Anatomy teaching became one of the pillars of medical education. Old anatomists used to introduce their courses with the saying ‘sine anatomia non sciemus’ (‘without anatomy there is no knowledge’) and students would pay costly fees to attend extracurricular dissecting classes. With the move towards holism that took place between the two world wars and the development of more sophisticated psychological methods in the second half of the 20th century, the neuroanatomy understanding of that time became insufficient to capture the complexity of psychological functions. For many, anatomy became largely irrelevant to the development of psychological models of function and dysfunction (Catani and ffytche, 2010). This position is put in a nutshell by the American philosopher and cognitive scientist Jerry Fodor: ‘… if the mind happens in space at all, it happens somewhere north of the neck. What exactly turns on knowing how far north?’ (Fodor, 1999).

In the last decade the advent of magnetic resonance imaging (MRI) and the flourishing of techniques for structural and functional imaging are promising to reinstate anatomy to its former position. However, the importance of studying anatomy with ‘expensive’ neuroimaging techniques continues to be harshly criticized and often people wonder whether much more than a few footnotes have been added to the work of the great neuroanatomists of the past centuries. There is no doubt that neuroimaging is a very powerful tool that is contributing to our understanding of brain anatomy and function.
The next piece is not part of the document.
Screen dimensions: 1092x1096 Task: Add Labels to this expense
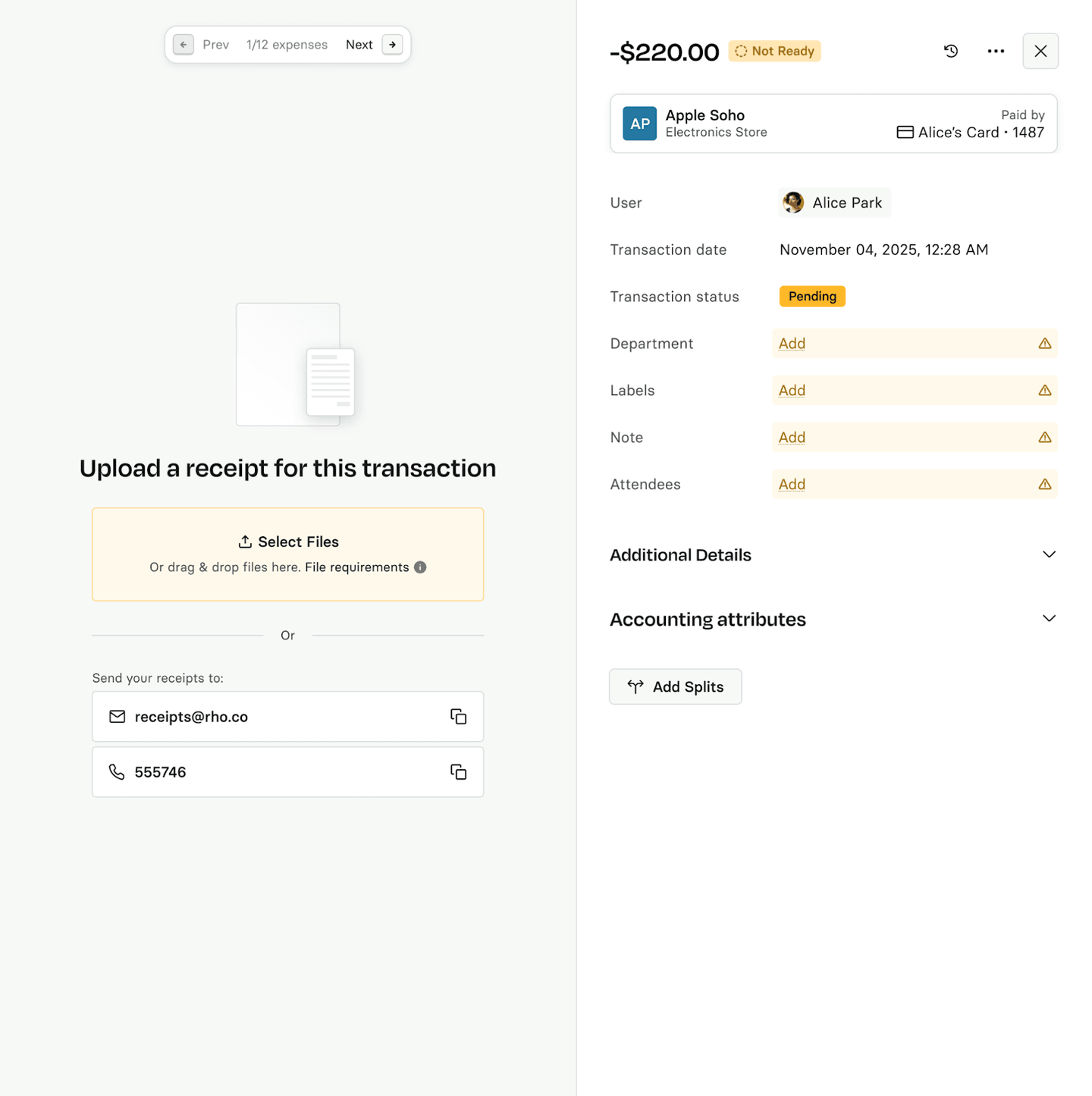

It is also true that many findings derived from neuroimaging research are difficult to translate into benefits for patients.
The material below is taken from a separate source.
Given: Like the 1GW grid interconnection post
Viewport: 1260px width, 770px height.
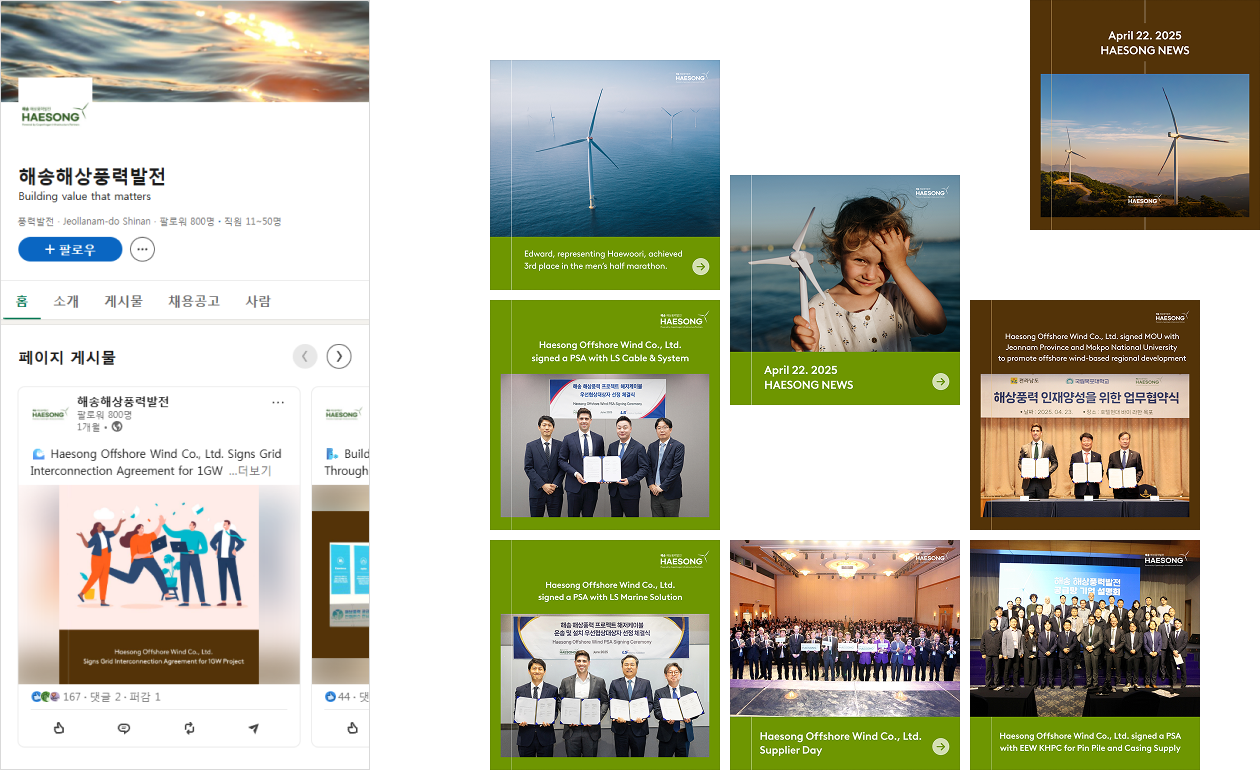Looking at the screenshot, I should click(59, 728).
In contemporary neuroscience the anatomy of the central nervous system has become essentially the anatomy of the connections between distant regions. Understanding the pattern of connectivity and how neurons communicate is probably the next frontier in neurosciences (Mesulam, 2005). Investments on a large scale for projects aimed at mapping the ‘connectome’ testify to the great interest of the scientific community in the descriptive anatomy of human brain connections. We, however, hold the view that neuroimaging has to prove its clinical validity beyond group-level analysis to stand the test of time. Unfortunately, insights from advanced imaging methods often fail to reach those clinicians who might benefit most from them. The Atlas of Human Brain Connections is intended to help neuroscientists and clinicians in the processes of correlating structure with function, and lesions with symptoms, tasks that for a long time have been within the remit of descriptive anatomy.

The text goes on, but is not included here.